**PROVIDED TEXT:**
The macroeconomic outlook is favorable. Growth is projected to remain strong at about 7 percent in 2016, on the back of low oil prices (a positive shock for Tanzania), continued strong growth in certain sectors (e.g., services) and the scaling up of public investment. For the medium term, in the absence of a detailed quantitative macroeconomic framework for FYDP II at the time of discussions, staff designed a baseline scenario assuming public investment scaling up. Noting that many of the authorities’ priority investments would require several years to be implemented, staff assumed that capital expenditures would remain high over a few years. The investment effort would help keep growth at about 7 percent during that period; growth would then revert to its 15-year average of about 6½ percent. Inflation is expected to remain close to the authority’s medium-term target of 5 percent, provided that the BoT maintains a tight monetary policy stance. The external current account deficit is projected at around 9 percent of GDP in 2016/17 and to remain elevated the medium term, as the implementation of FYDP II would lead to high capital spending and imports.
Risks to the outlook are tilted to the downside. Key external risks include the tightening of global financial conditions, which could result in higher financing costs and/or make external budget financing difficult, and a significant slowdown in China and other large emerging markets, which could affect external demand and the financing of key infrastructure investments and thereby growth (Annex II). Domestic risks include the possibility of fiscal slippages due to spending pressures stemming from FYDP II’s implementation, continued challenges to raise the required revenue and financing for the budget, and in the medium term slow reforms that could affect potential growth.
Discussions revolved around how to sustain high growth and implement the new government’s priorities while preserving fiscal and external sustainability. This will require mobilizing additional domestic revenue, realigning spending priorities, and creating fiscal space for infrastructure investment, as FYDP II aims to do. At the same time, the targeted transformation of the Tanzanian economy requires administrative and institutional reforms to promote credible policy implementation, higher efficiency of public spending, deeper financial intermediation, and an improved business environment.

**ACTIONS TO TAKE:**
a – Retype the stretch of the Tanzania outlook text from "Risks to the" through "affect potential growth.".
b – Summarize the Tanzania outlook text in two sentences.

**SOURCE DATA:**
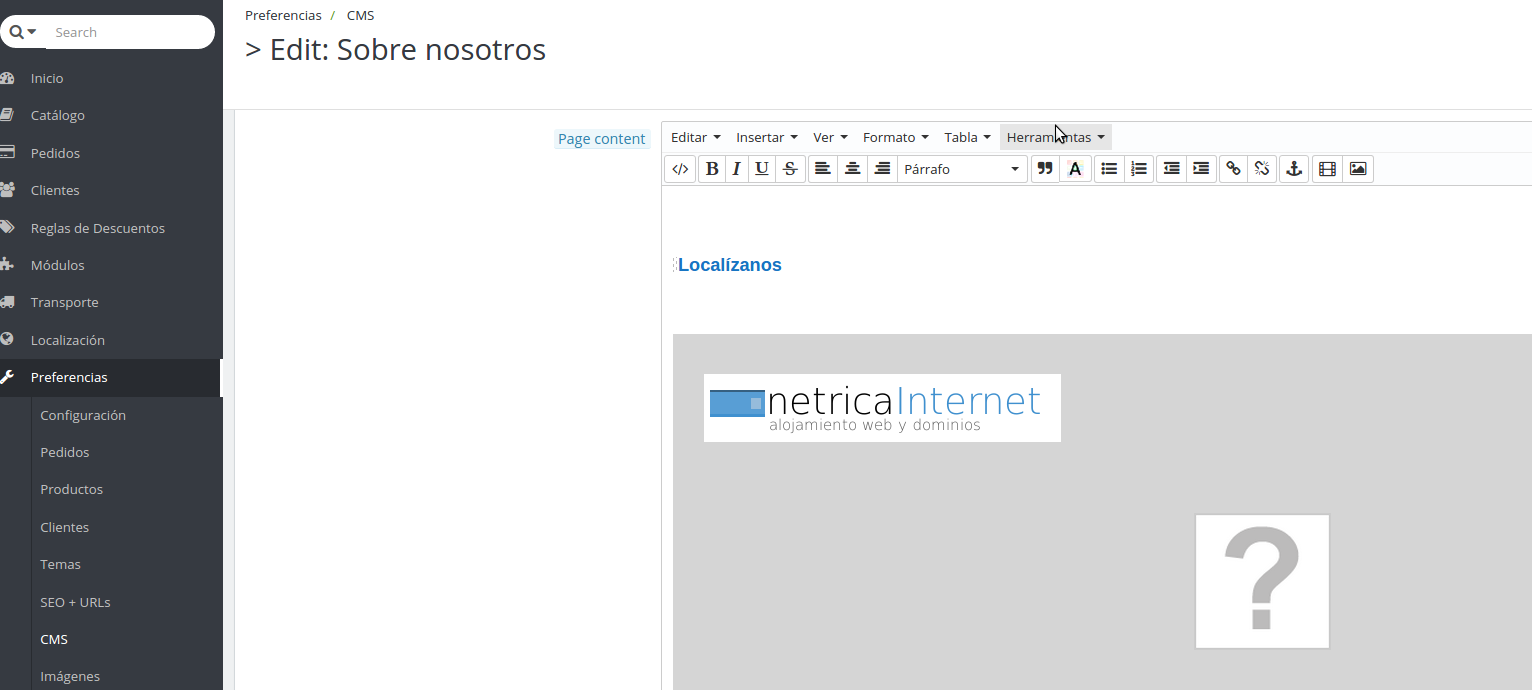Viewport: 1532px width, 690px height.
Task: Open the Párrafo format dropdown
Action: [962, 169]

**RESPONSE LIST:**
a –
Risks to the outlook are tilted to the downside. Key external risks include the tightening of global financial conditions, which could result in higher financing costs and/or make external budget financing difficult, and a significant slowdown in China and other large emerging markets, which could affect external demand and the financing of key infrastructure investments and thereby growth (Annex II). Domestic risks include the possibility of fiscal slippages due to spending pressures stemming from FYDP II’s implementation, continued challenges to raise the required revenue and financing for the budget, and in the medium term slow reforms that could affect potential growth.

b – Tanzania's growth is projected at about 7 percent in 2016, supported by low oil prices, strong growth in sectors such as services, and scaled-up public investment, and inflation is expected to stay close to the 5 percent target if the BoT keeps a tight monetary policy stance. Risks are tilted to the downside, including tighter global financial conditions, a significant slowdown in China and other large emerging markets, and fiscal slippages, and discussions focused on sustaining high growth while preserving fiscal and external sustainability.